The writer and folklorist was a central literary figure of the Harlem Renaissance

Updated 3 years ago · Published on 31 Jan 2021 1:00PM

Rebel of the Renaissance – on Zora Neale Hurston
Zora Neale Hurston ... her entire life was driven by an irrepressible audacity and spunk. – Facebook pic, January 31, 2021

by Pauline Fan

“No, I do not weep at the world – I am too busy sharpening my oyster knife.”

~ Zora Neale Hurston

IN the summer of 1927, at the Gulf, Mobile and Ohio railroad station in Alabama, the writer and folklorist Zora Neale Hurston ran into the poet Langston Hughes. Zora was in town to interview Cudjo Lewis, one of the last survivors of the Atlantic slave trade. Langston was in the South for a series of readings and speaking engagements. Zora offered to give Langston a lift to Tuskegee, and the two set off in Zora’s old Nash coupe, nicknamed “Sassy Susie”. 

The writers spent several weeks together on a road trip that sealed their friendship and led to creative collaboration and, years later, a falling out.
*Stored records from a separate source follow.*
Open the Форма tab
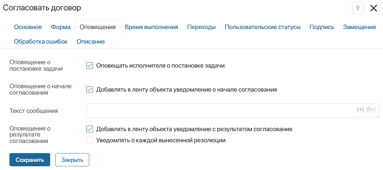Viewport: 383px width, 170px height. (x=61, y=27)
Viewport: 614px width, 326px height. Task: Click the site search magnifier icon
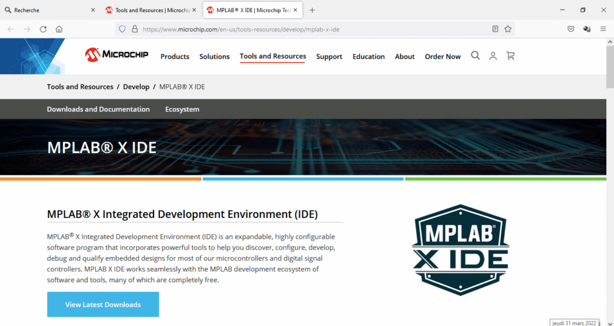tap(475, 56)
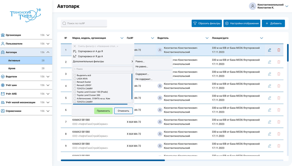This screenshot has width=292, height=166.
Task: Click the edit pencil icon in row 1
Action: coord(269,50)
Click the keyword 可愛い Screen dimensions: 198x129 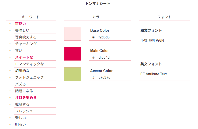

Between his public appearances, Langston joined Zora on her fieldwork — documenting folk songs, oral tales, proverbs, and ritual practices of African-American communities in the rural South. Langston later wrote of Zora’s ethnographic landscape in his memoirs: “Blind guitar players, conjur men, and former slaves were her quarry, small town jooks and plantation churches, her haunts.” 
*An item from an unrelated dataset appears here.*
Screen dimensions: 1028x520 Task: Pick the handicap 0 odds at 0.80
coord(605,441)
When one considers that Zora was collecting black folklore in the American South under Jim Crow segregation laws — and in the midst of the ‘second wave’ revival of the Ku Klux Klan that swept through the South in the 1920s — the magnitude of her work becomes even more apparent. 
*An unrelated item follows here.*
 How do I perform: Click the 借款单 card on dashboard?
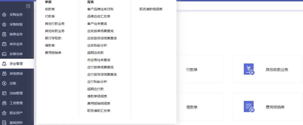192,107
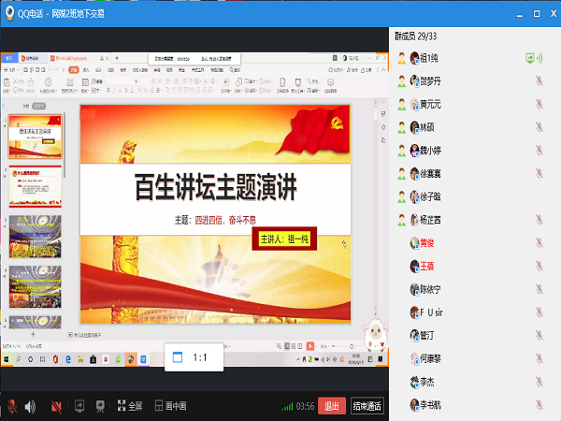Click the avatar of member 林硕
561x421 pixels.
[414, 127]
Zora Neale Hurston and Langston Hughes had first met two years earlier in New York at 'Opportunity' magazine’s literary awards ceremony, where Hurston had won second prize for her short story, ‘Spunk’. Hurston was offered a place at Barnard College and went on to study anthropology under the mentorship of Franz Boas, one of the most influential anthropologists of the 20th century. Hurston and Hughes kept writing, and soon became central literary figures of an exhilarating cultural period known as the Harlem Renaissance.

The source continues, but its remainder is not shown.